- PASSAGE:

Start of Block

At first glance, it seems to represent a cross between LinkedIn and Tinder. You can network with other professionals while barely lifting a finger — swipe right on the smartphone if you want to connect, left to continue browsing.
But SkilledAfricans, a pan-continental social network that boasts 750,000 members, aims to achieve more than just professional introductions or casual encounters.
The aim is to “increase knowledge, and prove knowledge,” says CEO and co-founder Dr. Nicolas Bussard.
The website and app — which launches this week — are designed to give users the tools to build their skill-set and certify their resumes — essential in today’s job market.
Africa has the highest rate of population growth of any continent according to the U.N., yet unemployment and underemployment are significant problems in many countries, particularly for younger generations. In South Africa, for example, 52 percent of people aged 15 to 24 are jobless.
Free online training
SkilledAfricans hopes to correct this through training and self-promotion. The platform offers over 400 free online courses, covering topics from assertiveness to Microsoft Office. Prospective employers can see the modules users have completed and invite them to take skills-based tests for the jobs they’re looking to fill.
“I wanted to make money, but I also wanted to build something that would be useful to people,” Bussard said. “We’re a mix of social network, training platform and recruitment platform.”
“Companies find it so hard to recruit people in Africa, that sometimes they can just overlook people who do have the skills. We want people (in Africa) to become almost like freelancers, to sell their services,” Bussard added.
Born to an “extremely poor” family in rural Cameroon and adopted by French-Swiss parents, Bussard moved to England to study at Coventry University, where he became a lecturer in mathematics and e-commerce by the age of 21.
Ever determined, the home-schooled entrepreneur completed a PhD by the age of 24 before launching himself into start-ups. Among a string of businesses prior to SkilledAfricans, the 39-year-old founded Feedzilla in 2004, one of the world’s first news aggregators.
Tired of the company’s management tussles and wanting to make a difference, Bussard co-launched LinkedAfricans in 2012. Two years later he renamed it SkilledAfricans, as “people always thought we were affiliated with LinkedIn.”
Built for Africa
It’s not just the training provision that differentiates the site from its American counterpart, he emphasizes.
“I don’t see LinkedIn as a competitor, because they don’t focus on Africa,” he said. “We wanted to give people access to a platform that’s pan-African and built for them. We want people to come to our platform who would not sign up on LinkedIn.”
As well as graduates and managers, the platform targets support staff and tradesmen, who Bussard says aren’t otherwise catered for. So far, 8,000 companies are signed up, who can recruit users individually or contract the company’s talent-sourcing services. For one media client, Bussard used an online English test to reduce a pool of 4,000 resumes to just 250.
“Headhunting is way too expensive for most African companies,” he explains. “What we’d like to do is make it cheaper by providing verified CVs.”
There’s one app Bussard is happy to be compared to: “We wanted to apply the Tinder concept to recruitment in Africa. We are a matchmaker,” he said.

End of Block

Excerpts from a dataset:
Start of Block

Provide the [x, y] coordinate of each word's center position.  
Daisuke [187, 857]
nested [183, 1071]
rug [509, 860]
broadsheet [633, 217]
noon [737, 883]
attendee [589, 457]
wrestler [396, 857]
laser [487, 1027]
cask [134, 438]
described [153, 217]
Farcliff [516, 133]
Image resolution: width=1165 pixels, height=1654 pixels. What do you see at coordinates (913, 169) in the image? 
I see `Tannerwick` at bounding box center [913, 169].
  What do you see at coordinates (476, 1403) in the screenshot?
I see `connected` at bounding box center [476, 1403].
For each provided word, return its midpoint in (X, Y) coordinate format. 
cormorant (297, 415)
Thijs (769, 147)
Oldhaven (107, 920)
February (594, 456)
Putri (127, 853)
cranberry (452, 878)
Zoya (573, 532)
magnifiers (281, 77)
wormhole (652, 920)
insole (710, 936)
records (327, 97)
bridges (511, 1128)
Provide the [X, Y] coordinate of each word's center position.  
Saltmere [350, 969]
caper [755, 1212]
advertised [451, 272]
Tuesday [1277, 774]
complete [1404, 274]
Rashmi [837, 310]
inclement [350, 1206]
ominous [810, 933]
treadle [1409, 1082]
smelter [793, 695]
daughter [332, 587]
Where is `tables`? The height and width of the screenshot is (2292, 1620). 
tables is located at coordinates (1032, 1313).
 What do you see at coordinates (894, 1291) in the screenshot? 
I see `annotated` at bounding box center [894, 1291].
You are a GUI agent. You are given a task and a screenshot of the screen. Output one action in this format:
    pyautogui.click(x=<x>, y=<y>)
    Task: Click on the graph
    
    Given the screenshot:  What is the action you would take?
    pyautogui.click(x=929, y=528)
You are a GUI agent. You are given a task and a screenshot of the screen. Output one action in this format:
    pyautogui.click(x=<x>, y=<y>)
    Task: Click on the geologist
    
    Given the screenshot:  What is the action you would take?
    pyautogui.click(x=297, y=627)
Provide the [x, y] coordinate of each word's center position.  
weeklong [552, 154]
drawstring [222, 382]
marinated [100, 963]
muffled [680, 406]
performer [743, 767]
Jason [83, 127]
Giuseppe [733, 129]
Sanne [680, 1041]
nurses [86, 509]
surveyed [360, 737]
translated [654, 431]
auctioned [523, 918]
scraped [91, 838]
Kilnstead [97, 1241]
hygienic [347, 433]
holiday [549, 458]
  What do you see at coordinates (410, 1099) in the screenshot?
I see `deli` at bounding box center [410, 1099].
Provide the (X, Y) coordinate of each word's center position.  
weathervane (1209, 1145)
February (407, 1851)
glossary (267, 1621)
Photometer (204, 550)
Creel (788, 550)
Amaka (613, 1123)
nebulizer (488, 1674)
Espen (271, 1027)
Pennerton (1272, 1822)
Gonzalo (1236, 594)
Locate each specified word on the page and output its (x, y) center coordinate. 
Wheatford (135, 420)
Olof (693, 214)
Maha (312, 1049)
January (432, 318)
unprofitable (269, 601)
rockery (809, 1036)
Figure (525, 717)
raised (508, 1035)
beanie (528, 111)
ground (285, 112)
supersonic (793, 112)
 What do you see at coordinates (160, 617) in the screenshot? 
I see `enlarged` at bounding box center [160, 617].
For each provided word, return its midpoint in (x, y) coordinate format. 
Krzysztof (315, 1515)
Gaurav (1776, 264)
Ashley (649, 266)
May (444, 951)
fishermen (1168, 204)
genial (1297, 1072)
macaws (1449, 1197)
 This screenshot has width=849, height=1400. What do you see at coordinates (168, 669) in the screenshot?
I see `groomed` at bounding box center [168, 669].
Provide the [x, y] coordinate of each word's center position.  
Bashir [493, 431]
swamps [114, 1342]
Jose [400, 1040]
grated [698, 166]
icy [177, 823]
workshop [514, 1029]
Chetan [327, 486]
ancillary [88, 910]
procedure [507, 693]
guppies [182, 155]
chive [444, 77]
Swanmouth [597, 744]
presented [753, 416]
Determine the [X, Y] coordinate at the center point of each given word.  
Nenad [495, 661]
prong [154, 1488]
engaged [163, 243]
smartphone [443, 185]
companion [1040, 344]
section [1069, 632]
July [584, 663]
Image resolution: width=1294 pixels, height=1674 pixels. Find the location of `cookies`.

End of Block

- ACTIVITY: Quote the passage about SkilledAfricans from "At first glance, it" up to and including "or casual encounters.".

- EXERCISE ANSWER:
At first glance, it seems to represent a cross between LinkedIn and Tinder. You can network with other professionals while barely lifting a finger — swipe right on the smartphone if you want to connect, left to continue browsing.
But SkilledAfricans, a pan-continental social network that boasts 750,000 members, aims to achieve more than just professional introductions or casual encounters.